Design: Rhode Island (RI) cancer registry (RICR) data utilized regarding mammography rates, invasive breast cancer size, lymph node metastases, grade, primary surgical procedures, and mortality between 1987 and 2015.
Setting: RICR data on female invasive breast cancer at diagnosis in RI with one of the highest screening rates in the U.S.
Patients: All RI women diagnosed with invasive breast cancer over 28 years.

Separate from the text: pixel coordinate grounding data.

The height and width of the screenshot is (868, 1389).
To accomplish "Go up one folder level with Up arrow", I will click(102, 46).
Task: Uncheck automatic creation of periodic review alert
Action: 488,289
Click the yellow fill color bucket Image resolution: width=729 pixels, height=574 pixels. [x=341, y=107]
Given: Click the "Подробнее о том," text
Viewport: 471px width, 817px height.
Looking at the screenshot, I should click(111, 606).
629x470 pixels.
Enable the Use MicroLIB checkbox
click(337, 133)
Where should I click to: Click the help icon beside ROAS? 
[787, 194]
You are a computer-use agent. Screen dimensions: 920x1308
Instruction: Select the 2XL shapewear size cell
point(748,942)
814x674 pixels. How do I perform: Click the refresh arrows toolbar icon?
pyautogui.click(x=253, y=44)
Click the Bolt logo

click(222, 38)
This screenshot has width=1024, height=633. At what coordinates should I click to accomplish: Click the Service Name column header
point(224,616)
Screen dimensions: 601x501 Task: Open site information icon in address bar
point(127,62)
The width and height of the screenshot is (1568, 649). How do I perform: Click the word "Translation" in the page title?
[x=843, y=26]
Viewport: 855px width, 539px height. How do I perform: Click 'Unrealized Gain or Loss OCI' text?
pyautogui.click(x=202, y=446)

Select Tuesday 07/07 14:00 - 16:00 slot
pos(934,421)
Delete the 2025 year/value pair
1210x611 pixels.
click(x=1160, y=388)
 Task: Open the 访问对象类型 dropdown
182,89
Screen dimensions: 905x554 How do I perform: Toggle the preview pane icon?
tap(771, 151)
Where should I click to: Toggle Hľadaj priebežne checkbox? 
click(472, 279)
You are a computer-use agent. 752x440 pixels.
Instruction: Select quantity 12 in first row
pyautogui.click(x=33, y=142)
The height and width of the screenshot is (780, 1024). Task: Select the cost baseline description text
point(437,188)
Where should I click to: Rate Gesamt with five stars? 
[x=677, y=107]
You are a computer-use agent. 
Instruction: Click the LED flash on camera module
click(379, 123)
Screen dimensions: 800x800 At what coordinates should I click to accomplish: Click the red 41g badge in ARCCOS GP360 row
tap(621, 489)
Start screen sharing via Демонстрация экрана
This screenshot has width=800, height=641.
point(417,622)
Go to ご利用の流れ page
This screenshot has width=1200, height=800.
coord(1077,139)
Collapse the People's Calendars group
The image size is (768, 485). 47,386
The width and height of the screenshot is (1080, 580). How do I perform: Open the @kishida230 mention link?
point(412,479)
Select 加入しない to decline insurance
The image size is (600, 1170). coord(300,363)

Main Outcome Measures: Mortality decline and modified initial surgery related to decreases in size, grade, and node metastases, resulting from high screening rates
Results: Over 28 years, statistically significant improvements occurred at breast cancer diagnosis: mean and median size decreased from 23.9mm to 19.6mm, and 20mm to 15mm, respectively. Grade 3 cancers decreased, 57% to 28%, while grades 2 and 1 increased, 26% to 50%, and 12% to 22% respectively. Patients with axillary lymph node metastases decreased, from 37% to 26%; patients with >3node metastases decreased, 17% to 4%. 56% of patients with node metastases had only one positive node by 2014. Breast conservation increased, from 28% to 70%, median number of lymph nodes removed by axillary surgery decreased from 14 to 3, both changes associated with greatly reduced surgical morbidity. Mortality dropped 53%, the largest decline of any state.
Conclusions: Earlier presentation at diagnosis by mammographic screening, not systemic therapy, accounts for most of the 53% RI mortality decline from invasive breast cancer between 1987 and 2015.